Dataset entries
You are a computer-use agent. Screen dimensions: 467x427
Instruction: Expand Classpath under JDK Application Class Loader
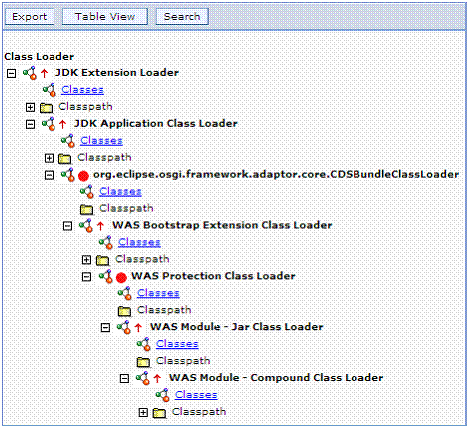click(x=50, y=158)
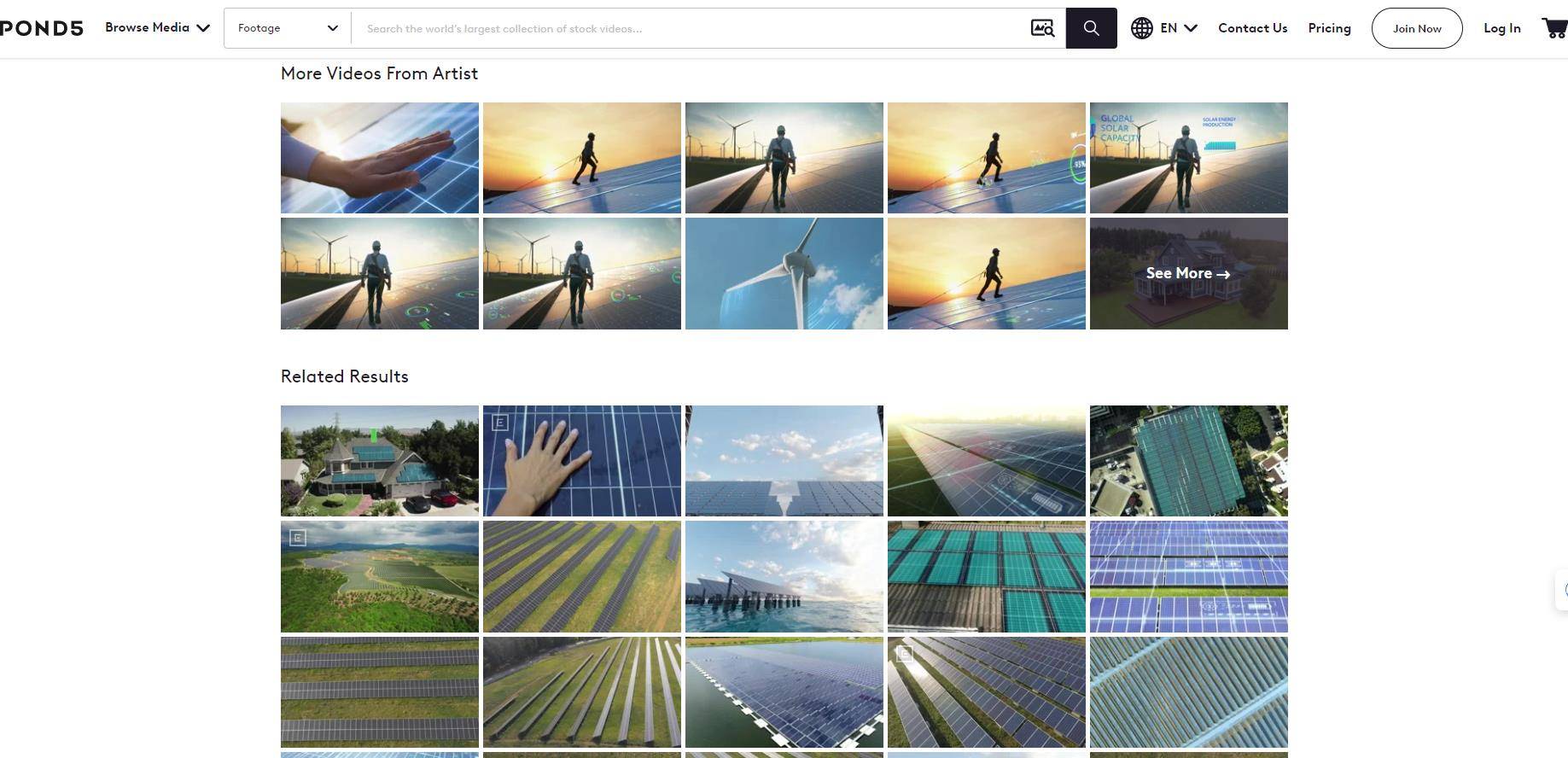Expand the Browse Media menu
This screenshot has width=1568, height=758.
(157, 28)
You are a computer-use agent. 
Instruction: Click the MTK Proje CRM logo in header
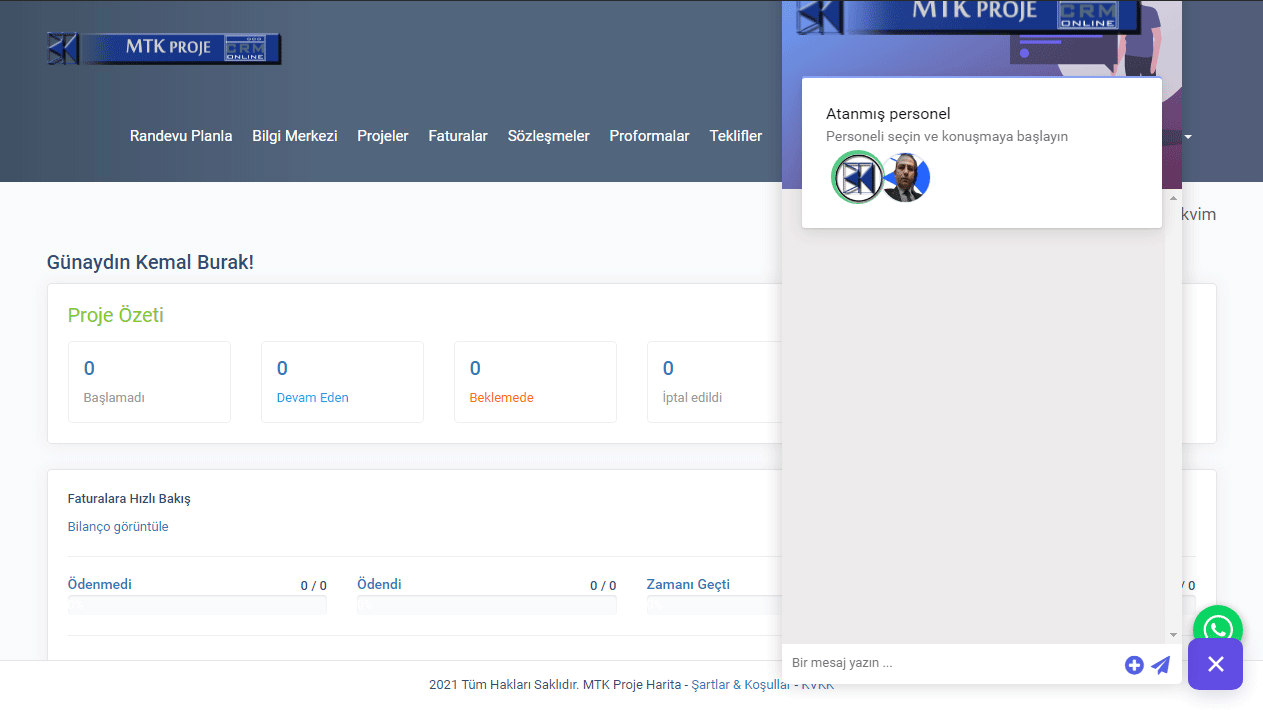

Instructions for the task:
With the pictures stripped out, return each record word for word.

Expected answer:
You are a computer-use agent. Screen dimensions: 467x427
Instruction: Expand Classpath under JDK Application Class Loader
click(x=50, y=158)
Expand the Browse Media menu
This screenshot has width=1568, height=758.
(157, 28)
You are a computer-use agent. 
Instruction: Click the MTK Proje CRM logo in header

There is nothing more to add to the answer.